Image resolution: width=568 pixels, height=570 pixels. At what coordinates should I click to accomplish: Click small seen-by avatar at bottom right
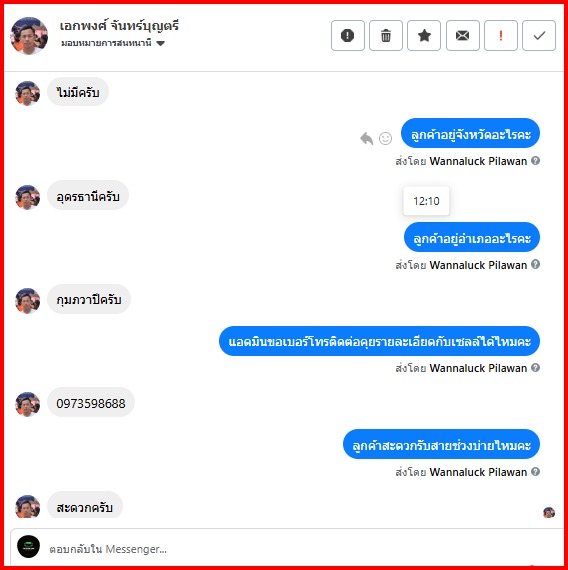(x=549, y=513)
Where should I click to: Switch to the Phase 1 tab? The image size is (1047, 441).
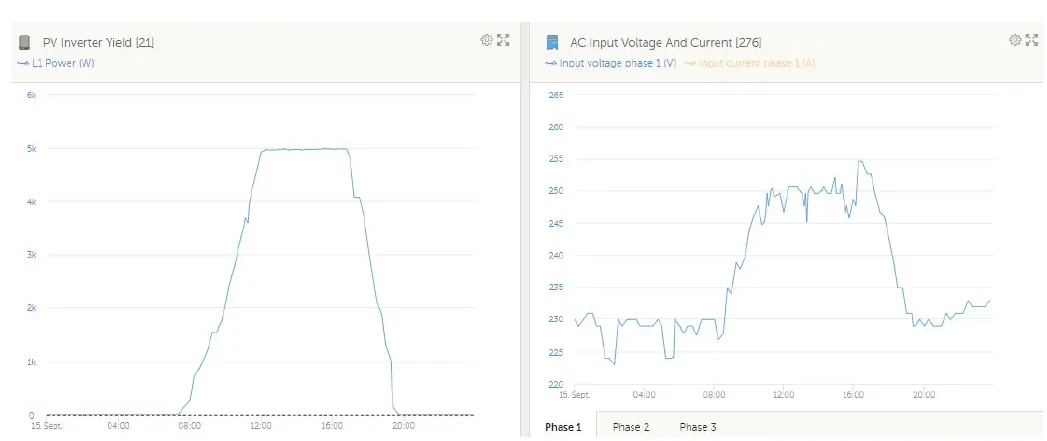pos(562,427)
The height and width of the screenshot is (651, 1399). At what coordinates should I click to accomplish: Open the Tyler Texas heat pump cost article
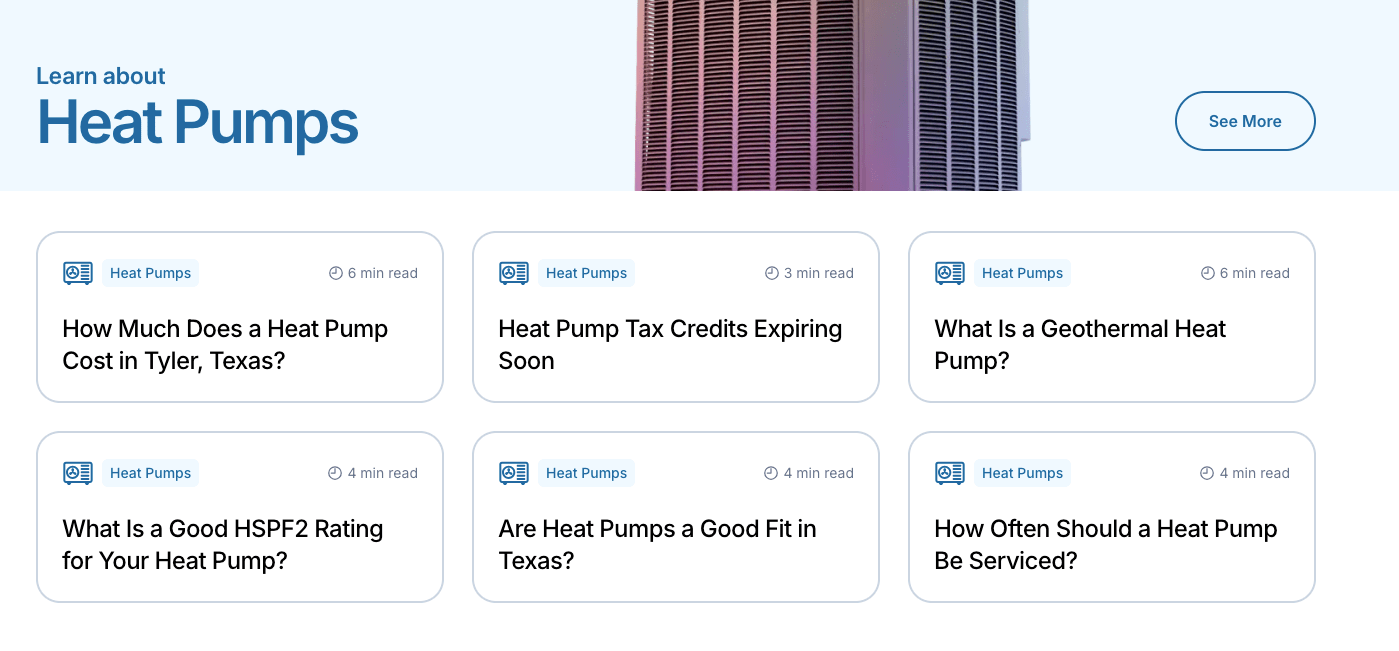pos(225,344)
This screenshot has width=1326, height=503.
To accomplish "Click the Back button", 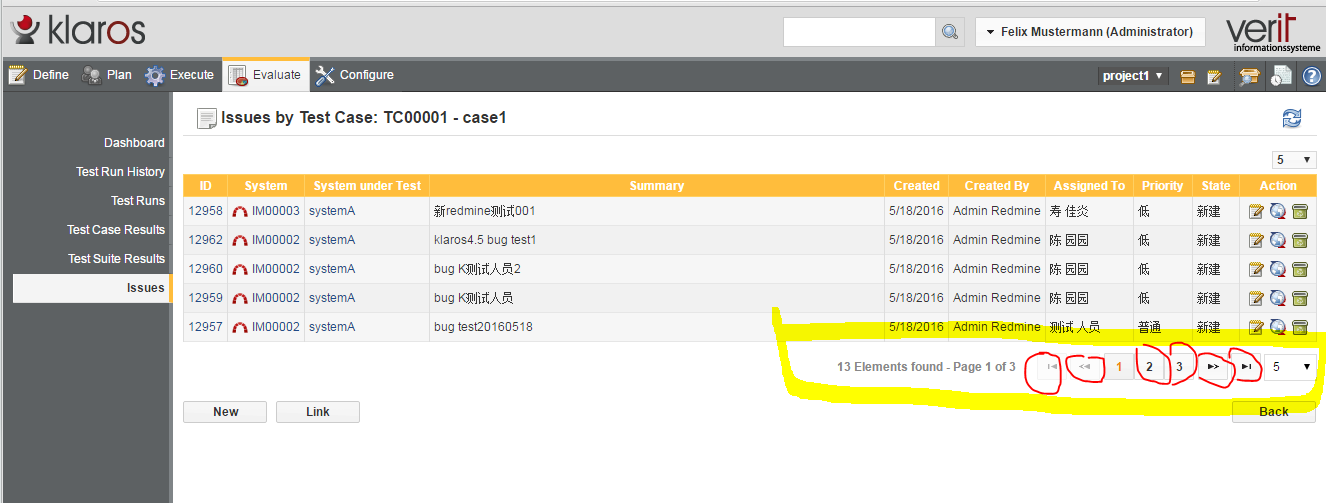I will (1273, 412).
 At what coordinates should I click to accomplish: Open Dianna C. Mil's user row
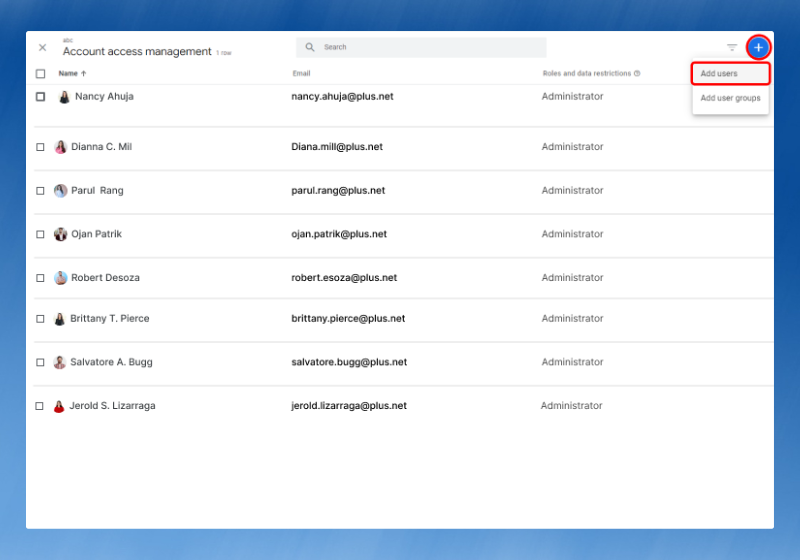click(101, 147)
········
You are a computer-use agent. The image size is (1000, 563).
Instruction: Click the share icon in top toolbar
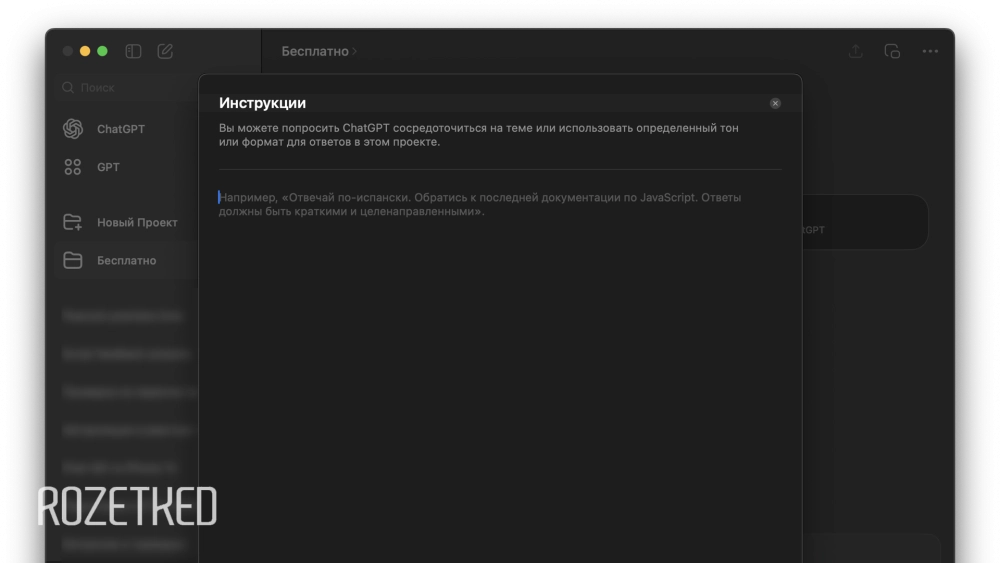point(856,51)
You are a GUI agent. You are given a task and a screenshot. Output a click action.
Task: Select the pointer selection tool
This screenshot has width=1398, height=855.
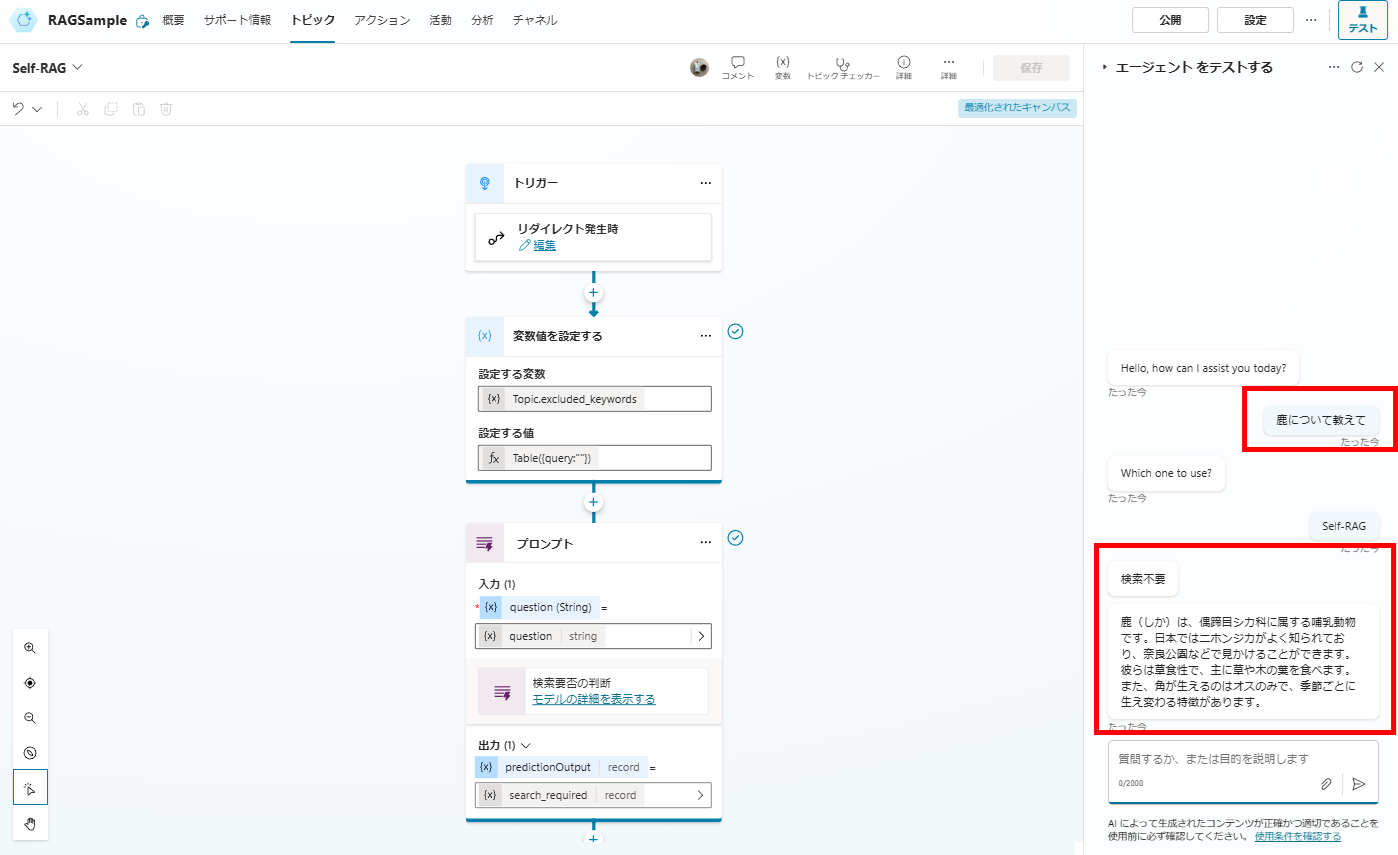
········
**Work to complete:**
Where in the records does the string "agent" appear? Copy every line that has it.

**Response:**
You are a computer-use agent. The image size is (1000, 563).
You are a GUI agent. You are given a task and a screenshot. Output a click action.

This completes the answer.